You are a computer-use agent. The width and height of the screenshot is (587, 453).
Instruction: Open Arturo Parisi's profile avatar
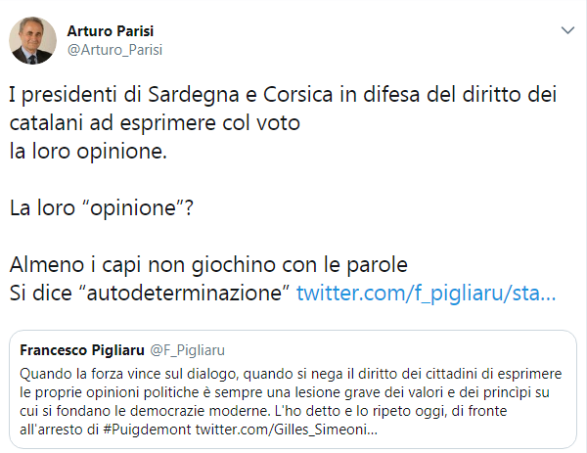pos(33,40)
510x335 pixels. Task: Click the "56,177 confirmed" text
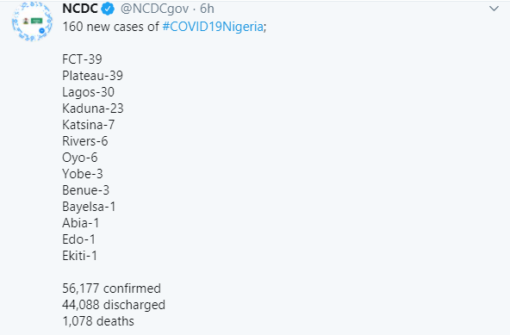tap(112, 288)
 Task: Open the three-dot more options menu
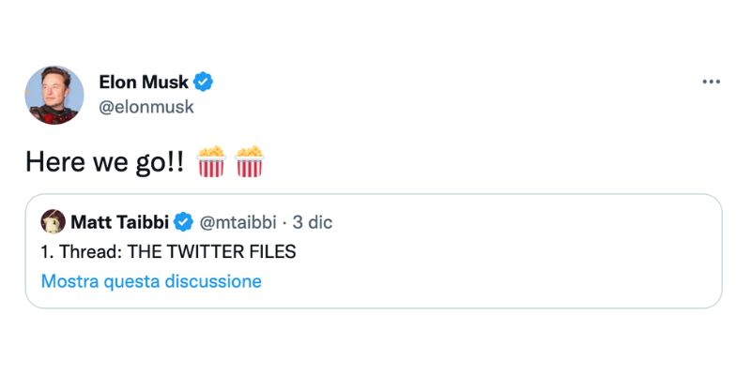tap(711, 83)
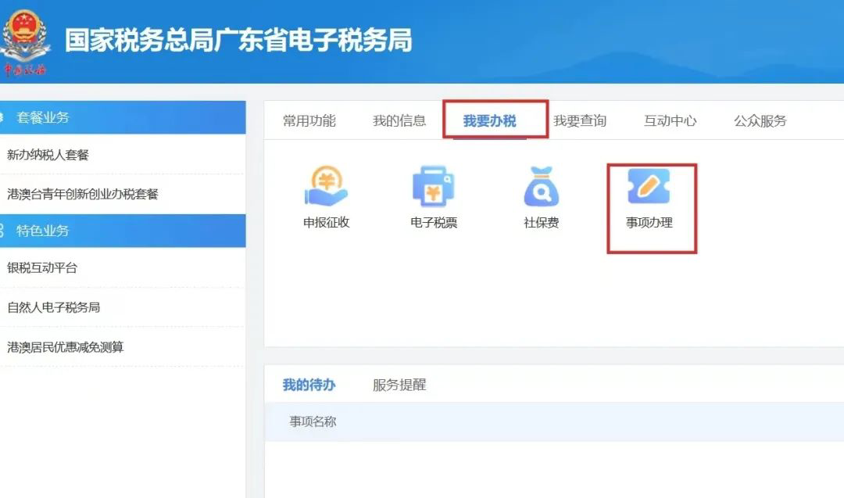Go to 自然人电子税务局
The width and height of the screenshot is (844, 498).
tap(54, 307)
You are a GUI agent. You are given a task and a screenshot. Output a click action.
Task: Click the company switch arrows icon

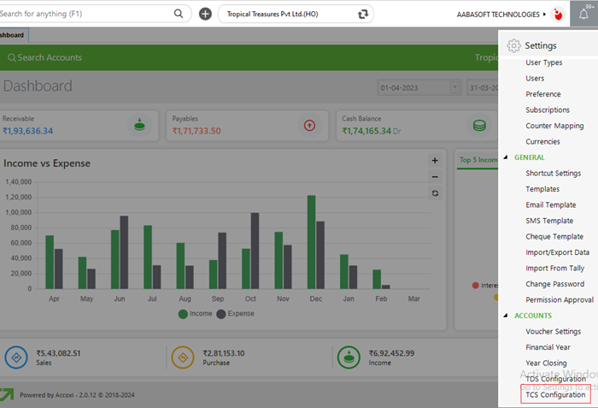point(364,14)
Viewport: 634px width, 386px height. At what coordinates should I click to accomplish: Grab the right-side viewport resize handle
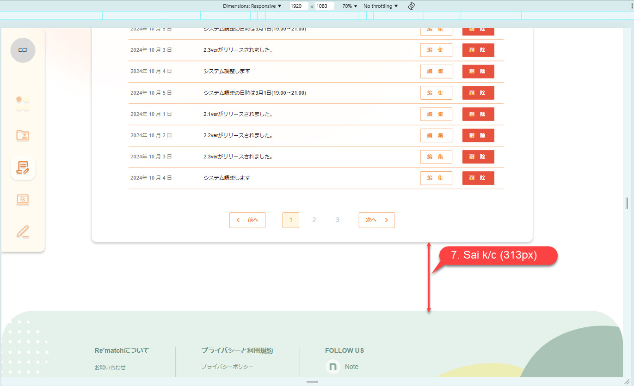(627, 203)
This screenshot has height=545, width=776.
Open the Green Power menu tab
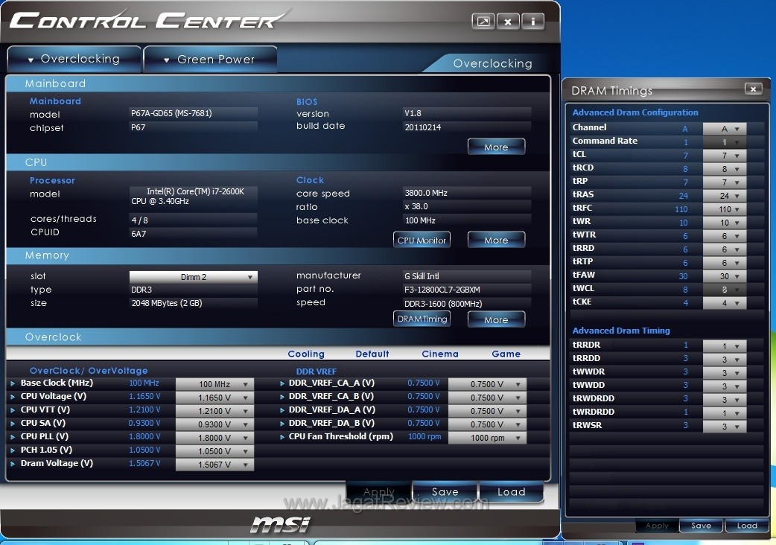coord(209,60)
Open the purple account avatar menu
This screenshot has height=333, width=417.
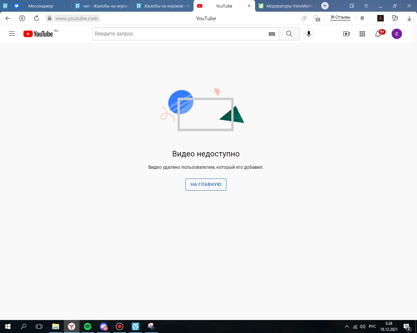396,34
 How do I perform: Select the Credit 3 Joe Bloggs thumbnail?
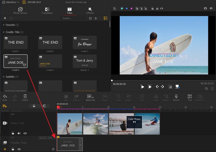85,43
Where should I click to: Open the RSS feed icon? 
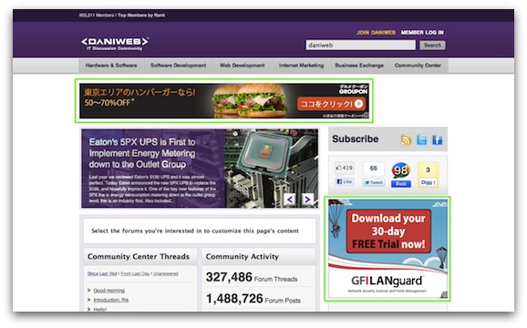click(x=406, y=139)
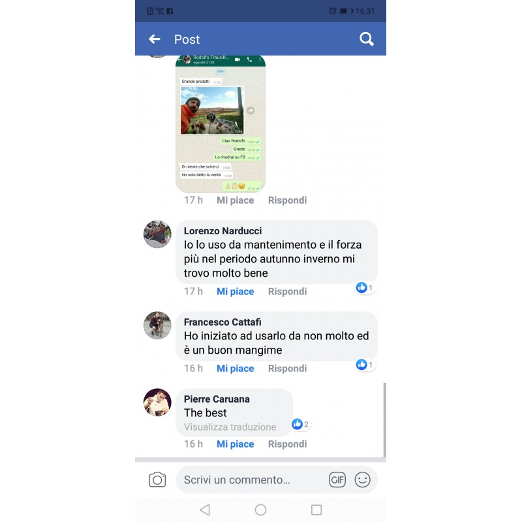Tap Android back navigation triangle
The width and height of the screenshot is (522, 522).
pos(205,510)
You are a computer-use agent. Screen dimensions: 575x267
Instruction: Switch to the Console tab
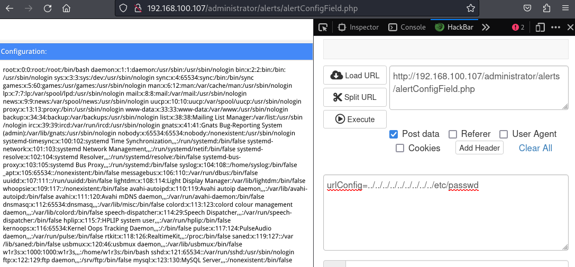click(x=407, y=27)
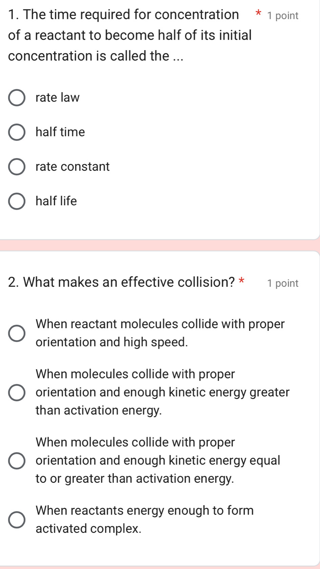
Task: Select the 'rate law' radio button
Action: click(x=17, y=98)
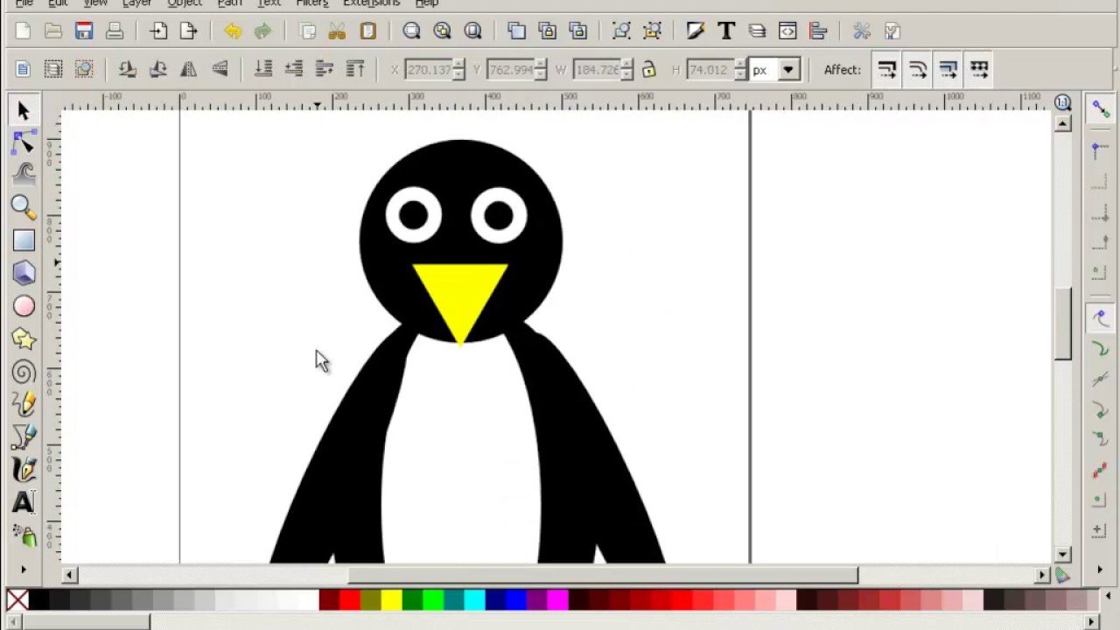The width and height of the screenshot is (1120, 630).
Task: Select the Node editing tool
Action: [24, 143]
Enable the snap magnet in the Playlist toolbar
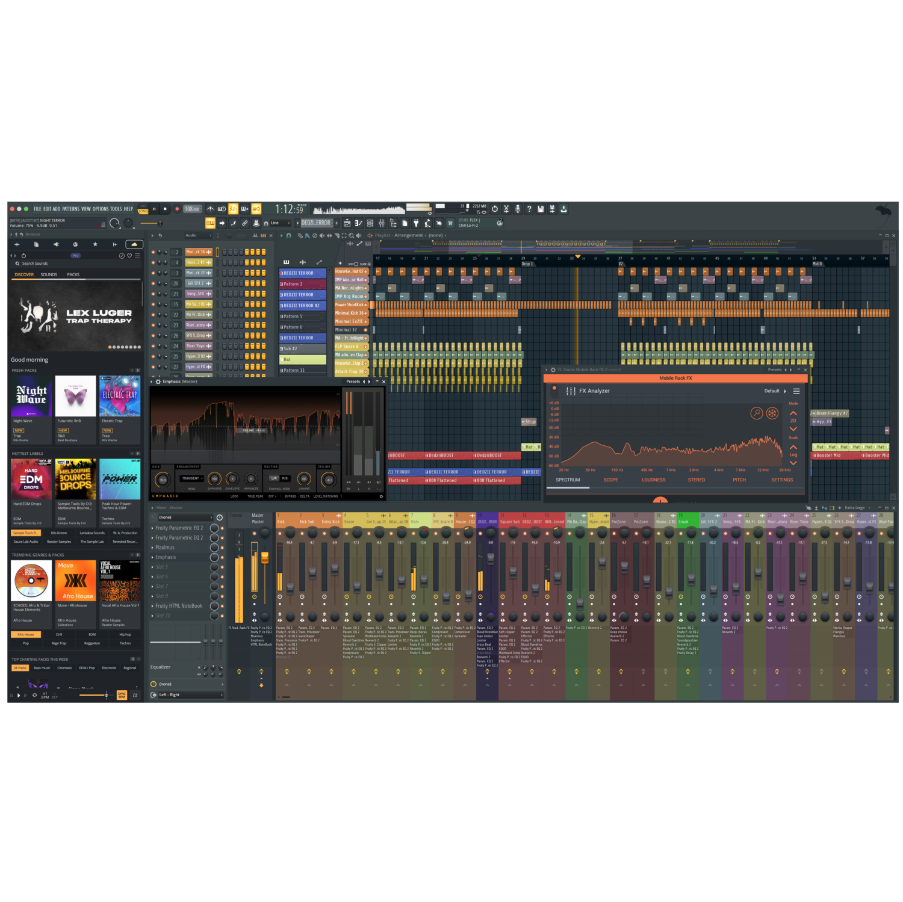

• [Instructions for the task]:
Among the lines above, which ones include the word "computer"? Copy them.

• [Answer for the task]:
You are a computer-use agent. The width and height of the screenshot is (587, 453).
You are a computer-use agent. Screen dimensions: 575x267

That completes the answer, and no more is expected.